1. REPORTING REQUIREMENT:

This LER 529/97-003-00 is being written to report an event that resulted in the automatic actuation of an Engineered Safety Feature (ESF) (JE) as specified in 10 CFR 50.73(a)(2)(iv).

Specifically, at approximately 1923 MST on September 7, 1997, Palo Verde Unit 2 was in Mode 5 (COLD SHUTDOWN) in its seventh refueling outage (U2R7) when an inadvertent loss of power (LOP) of the Train B Class lE 4160 V bus (PBB-S04) (EB) and a Train B emergency diesel generator (EDG-B)

(EK) automatic start occurred during pretest staging for EDG-B and integrated safeguards (ISG) surveillance testing (ST) of the Train B LOP actuation. The Reactor Coolant System (RCS) (AB) was at approximately 130 degrees Fahrenheit (F) and at approximately 80 psia. By approximately 1944 MST, PBB-S04 was restored to normal system lineup and EDG-B was stopped.

• _Information supplied_:

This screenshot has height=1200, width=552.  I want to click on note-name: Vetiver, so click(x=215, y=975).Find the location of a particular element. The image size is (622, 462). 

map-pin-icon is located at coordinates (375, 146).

• _What this exercise asks_:
• a. From the Palo Verde event report, extract the passage that opens with the words containing "This LER 529/97-003-00" and closes with "10 CFR 50.73(a)(2)(iv).", copying it word for word.
• b. Write what comes next in the Palo Verde event report, continuing after its final sentence.

• _Results in order_:
• a.
This LER 529/97-003-00 is being written to report an event that resulted in the automatic actuation of an Engineered Safety Feature (ESF) (JE) as specified in 10 CFR 50.73(a)(2)(iv).

• b.
2 ~ EVENT DESCRIPTION:

Prior to the event, on September 7, 1997, Unit 2 Control Room (NA) personnel were preparing to perform the EDG/ISG ST for a Train B LOP only (no ESFAS)'ctuation of PBB-S04 by opening the normal supply breaker (NAN-S04A) to the ESF transformer (NBN-X04). The pretest conditions included placing the alternate supply breaker (PBB-S04L) to PBB-S04 in the test position and closing PBB-S04L from the local panel. The normal supply breaker (PBB-S04K) to PBB-S04 remained closed. The EDG/ISG ST was to demonstrate that following a load shed signal, the EDG-B would be removed from override and would start in emergency mode. Following the EDG start, PBB-S04L and PBB-S04K would open, EDG breaker (PBB-S04B) would close onto the bus, and the sequencer would proceed to sequence on available (i.e.,

not in test) loads.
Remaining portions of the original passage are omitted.